Le groupe parlementaire UFC n’était pas présent ce matin à l’Assemblée nationale pour la présentation de la politique générale du gouvernement par le premier ministre Gilbert Houngbo. Sur 27 députés de ce parti, seuls 7 étaient présents au Palais des Congrès, tous faisant partie des «exclus temporaires». Et pourtant, contre le règlement du parlement, ils ont fait une intervention en guise d’explication de leur vote en faveur de la déclaration de politique générale de Gilbert Houngbo. Un droit qui revient normalement au président du groupe parlementaire, en l’occurrence Jean-Pierre Fabre. Au nom de quoi le président de l’Assemblée nationale, Abass Bonfoh a-t-il permis de violer le règlement intérieur? Difficile de savoir mais la réponse est peut-être dans la bouche du député Nicodème Habia: «Jean-Pierre Fabre n’est plus président du groupe parlementaire UFC». À l’UFC, ce n’est même plus de la confusion, l’amateurisme et l’ignorance confinent totalement à la bêtise.

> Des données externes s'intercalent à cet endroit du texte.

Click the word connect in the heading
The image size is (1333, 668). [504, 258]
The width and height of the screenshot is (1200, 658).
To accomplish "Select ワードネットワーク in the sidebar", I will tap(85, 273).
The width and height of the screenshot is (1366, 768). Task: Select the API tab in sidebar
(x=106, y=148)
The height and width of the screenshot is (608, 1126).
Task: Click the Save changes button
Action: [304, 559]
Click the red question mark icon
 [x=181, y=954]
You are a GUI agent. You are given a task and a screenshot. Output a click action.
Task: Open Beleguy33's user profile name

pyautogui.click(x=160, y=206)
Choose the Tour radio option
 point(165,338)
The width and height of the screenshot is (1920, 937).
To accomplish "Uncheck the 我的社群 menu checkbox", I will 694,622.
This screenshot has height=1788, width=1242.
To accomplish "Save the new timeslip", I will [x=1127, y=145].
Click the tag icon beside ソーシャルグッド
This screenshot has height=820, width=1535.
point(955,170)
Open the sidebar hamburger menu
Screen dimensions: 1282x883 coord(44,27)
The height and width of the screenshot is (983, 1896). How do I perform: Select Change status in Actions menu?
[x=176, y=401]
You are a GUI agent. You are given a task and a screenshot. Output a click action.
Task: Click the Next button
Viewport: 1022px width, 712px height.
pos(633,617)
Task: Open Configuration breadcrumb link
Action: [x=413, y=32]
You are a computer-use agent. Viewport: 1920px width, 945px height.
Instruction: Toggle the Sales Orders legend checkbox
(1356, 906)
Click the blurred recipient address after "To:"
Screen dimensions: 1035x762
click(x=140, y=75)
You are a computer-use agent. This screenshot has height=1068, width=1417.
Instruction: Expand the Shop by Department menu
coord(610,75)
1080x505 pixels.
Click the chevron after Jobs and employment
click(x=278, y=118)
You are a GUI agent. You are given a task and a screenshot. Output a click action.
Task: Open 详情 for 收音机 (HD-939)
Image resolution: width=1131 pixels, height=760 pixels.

Dans un laïus totalement inepte et indigne d’un député d’opposition, l’intervenant «souhaite que [votre] équipe travaille en parfaite cohésion, en parfaite symbiose et en parfaite synergie pour qu’à l’heure du bilan l’histoire nous donne raison». Peu sûr de lui et peu confiant en la réussite de cette sauce chinoise, l’intervenant déclare de façon prémonitoire « quant à vous Mesdames et messieurs les ministres pas de peau de banane, pas de croc-en-jambe entre vous, s’il vous plaît… Le fiasco de quelques uns sera le fiasco de vous tous.»
Joint au téléphone, le secrétaire général à la communication de l’UFC est très surpris que des individus exclus du parti s’arrogent le droit de s’exprimer au nom du président du groupe parlementaire. «Apparemment, ça atteste d’une évolution rapide de leur part. Depuis qu’ils côtoient le RPT, ils ont rapidement maîtrisé leurs méthodes.»